* _Work instructions_
Lines to restate from the data below: from the one containing "The width and height of the screenshot is (878, 474)." to the one containing "You are a computer-use agent. This", both included. Give them again exactly, and only them.

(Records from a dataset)

━━━━━━

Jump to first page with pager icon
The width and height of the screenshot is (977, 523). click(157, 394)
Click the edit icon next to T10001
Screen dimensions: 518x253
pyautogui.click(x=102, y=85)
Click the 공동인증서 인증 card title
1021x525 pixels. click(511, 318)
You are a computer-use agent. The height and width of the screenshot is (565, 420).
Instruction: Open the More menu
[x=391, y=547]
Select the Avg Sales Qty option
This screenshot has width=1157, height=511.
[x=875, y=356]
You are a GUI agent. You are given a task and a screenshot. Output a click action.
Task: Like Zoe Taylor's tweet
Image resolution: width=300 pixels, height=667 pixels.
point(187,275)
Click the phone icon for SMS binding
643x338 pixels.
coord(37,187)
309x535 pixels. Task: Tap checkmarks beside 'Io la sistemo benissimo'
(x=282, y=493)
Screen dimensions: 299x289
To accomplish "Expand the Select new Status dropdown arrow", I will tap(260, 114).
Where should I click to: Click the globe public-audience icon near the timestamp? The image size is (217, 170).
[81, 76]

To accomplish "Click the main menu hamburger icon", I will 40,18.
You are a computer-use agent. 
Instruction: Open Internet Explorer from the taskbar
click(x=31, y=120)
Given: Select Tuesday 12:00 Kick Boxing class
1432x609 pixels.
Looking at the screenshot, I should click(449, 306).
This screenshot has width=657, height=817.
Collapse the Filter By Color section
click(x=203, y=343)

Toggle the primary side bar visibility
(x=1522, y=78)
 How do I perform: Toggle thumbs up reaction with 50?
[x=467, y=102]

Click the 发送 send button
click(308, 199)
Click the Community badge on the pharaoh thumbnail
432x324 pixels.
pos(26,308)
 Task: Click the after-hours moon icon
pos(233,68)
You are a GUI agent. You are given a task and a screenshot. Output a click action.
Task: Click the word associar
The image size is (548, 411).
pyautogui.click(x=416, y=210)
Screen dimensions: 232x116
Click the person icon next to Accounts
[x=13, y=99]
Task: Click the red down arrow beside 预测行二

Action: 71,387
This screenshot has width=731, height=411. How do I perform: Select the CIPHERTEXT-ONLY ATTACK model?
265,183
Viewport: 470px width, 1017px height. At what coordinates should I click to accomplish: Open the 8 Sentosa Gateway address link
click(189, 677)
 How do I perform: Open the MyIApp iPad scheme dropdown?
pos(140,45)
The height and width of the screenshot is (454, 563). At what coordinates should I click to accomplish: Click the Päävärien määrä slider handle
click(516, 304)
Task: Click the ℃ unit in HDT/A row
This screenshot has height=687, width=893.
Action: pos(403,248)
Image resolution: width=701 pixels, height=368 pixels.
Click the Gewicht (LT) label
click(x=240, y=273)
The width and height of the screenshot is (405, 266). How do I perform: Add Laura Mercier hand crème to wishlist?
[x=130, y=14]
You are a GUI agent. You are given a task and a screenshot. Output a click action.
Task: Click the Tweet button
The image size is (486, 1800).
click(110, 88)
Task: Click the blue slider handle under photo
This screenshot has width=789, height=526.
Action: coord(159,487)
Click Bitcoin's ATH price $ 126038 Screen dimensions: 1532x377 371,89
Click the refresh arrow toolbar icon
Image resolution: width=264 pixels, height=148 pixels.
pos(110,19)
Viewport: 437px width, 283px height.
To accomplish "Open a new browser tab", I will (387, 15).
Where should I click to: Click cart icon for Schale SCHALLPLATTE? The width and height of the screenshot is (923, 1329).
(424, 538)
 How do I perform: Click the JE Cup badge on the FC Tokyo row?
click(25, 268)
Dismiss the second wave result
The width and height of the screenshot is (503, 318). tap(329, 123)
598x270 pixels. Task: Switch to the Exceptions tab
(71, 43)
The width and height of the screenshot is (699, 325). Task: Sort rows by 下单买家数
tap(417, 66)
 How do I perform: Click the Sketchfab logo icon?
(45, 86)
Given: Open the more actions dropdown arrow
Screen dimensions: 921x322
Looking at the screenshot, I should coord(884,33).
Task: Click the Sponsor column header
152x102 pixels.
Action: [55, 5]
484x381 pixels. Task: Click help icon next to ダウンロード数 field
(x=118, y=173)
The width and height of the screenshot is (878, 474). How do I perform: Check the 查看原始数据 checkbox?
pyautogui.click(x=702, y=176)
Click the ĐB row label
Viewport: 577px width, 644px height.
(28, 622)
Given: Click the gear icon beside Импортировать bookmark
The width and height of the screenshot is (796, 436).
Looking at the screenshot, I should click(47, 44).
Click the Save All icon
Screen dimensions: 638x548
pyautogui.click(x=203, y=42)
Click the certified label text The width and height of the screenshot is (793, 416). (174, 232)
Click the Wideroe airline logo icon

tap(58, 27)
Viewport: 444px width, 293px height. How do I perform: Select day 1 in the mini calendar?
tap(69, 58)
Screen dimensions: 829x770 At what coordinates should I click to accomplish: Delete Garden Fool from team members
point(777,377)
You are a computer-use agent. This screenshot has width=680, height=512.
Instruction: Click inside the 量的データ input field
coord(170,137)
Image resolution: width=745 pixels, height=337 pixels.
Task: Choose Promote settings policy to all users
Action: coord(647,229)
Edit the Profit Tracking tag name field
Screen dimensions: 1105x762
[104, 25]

━━━━━━

* _Output for this exercise_
The width and height of the screenshot is (878, 474). How do I perform: Check the 查看原始数据 checkbox?
pyautogui.click(x=702, y=176)
Click the ĐB row label
Viewport: 577px width, 644px height.
(28, 622)
Given: Click the gear icon beside Импортировать bookmark
The width and height of the screenshot is (796, 436).
Looking at the screenshot, I should click(47, 44).
Click the Save All icon
Screen dimensions: 638x548
pyautogui.click(x=203, y=42)
Click the certified label text The width and height of the screenshot is (793, 416). (174, 232)
Click the Wideroe airline logo icon

tap(58, 27)
Viewport: 444px width, 293px height. How do I perform: Select day 1 in the mini calendar?
tap(69, 58)
Screen dimensions: 829x770 At what coordinates should I click to accomplish: Delete Garden Fool from team members
point(777,377)
You are a computer-use agent. This screenshot has width=680, height=512.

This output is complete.